* TASK TO CARRY OUT *
Extract all lines in the data that contain the word "Legal".

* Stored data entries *
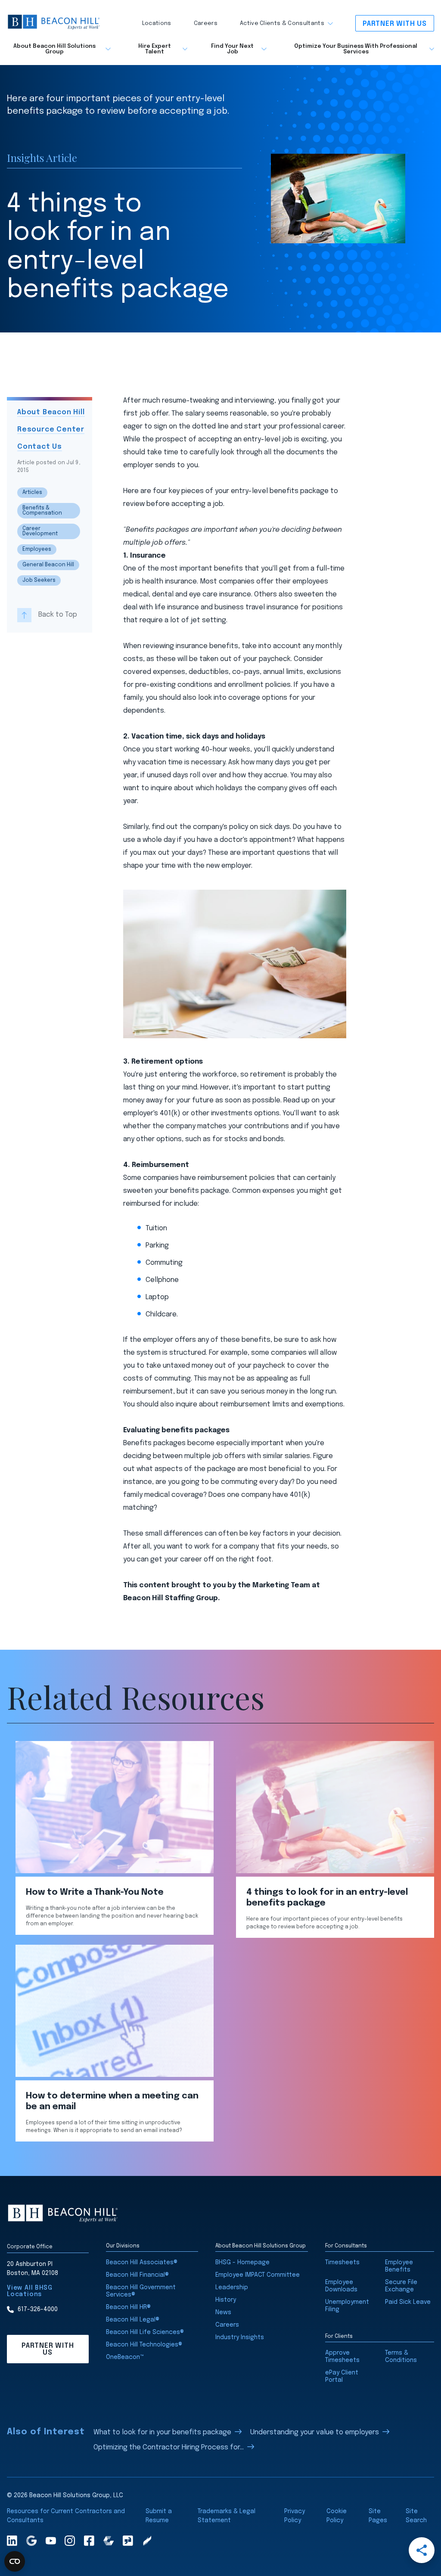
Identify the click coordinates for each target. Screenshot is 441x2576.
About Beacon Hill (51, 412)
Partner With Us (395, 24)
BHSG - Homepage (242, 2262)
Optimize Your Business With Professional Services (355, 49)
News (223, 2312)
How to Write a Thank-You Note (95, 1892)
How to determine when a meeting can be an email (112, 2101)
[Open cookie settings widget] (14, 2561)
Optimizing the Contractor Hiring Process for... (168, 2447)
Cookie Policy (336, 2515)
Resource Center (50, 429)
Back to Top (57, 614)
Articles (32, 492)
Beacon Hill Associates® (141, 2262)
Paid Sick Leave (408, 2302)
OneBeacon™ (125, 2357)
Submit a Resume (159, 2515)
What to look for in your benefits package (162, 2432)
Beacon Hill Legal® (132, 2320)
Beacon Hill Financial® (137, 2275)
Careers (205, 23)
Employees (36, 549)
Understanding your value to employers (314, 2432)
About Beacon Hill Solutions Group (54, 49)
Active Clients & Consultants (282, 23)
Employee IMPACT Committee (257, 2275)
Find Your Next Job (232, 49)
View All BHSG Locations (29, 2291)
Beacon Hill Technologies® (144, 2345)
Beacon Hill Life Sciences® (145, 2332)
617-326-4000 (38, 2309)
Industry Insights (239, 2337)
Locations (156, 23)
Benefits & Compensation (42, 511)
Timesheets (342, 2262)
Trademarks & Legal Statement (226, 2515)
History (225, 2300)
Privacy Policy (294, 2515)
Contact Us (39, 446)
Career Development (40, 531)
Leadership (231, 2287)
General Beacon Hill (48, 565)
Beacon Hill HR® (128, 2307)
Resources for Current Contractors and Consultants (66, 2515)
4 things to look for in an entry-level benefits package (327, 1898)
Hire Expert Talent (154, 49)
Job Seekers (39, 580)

* ANSWER SPACE *
Beacon Hill Legal® (132, 2320)
Trademarks & Legal Statement (226, 2515)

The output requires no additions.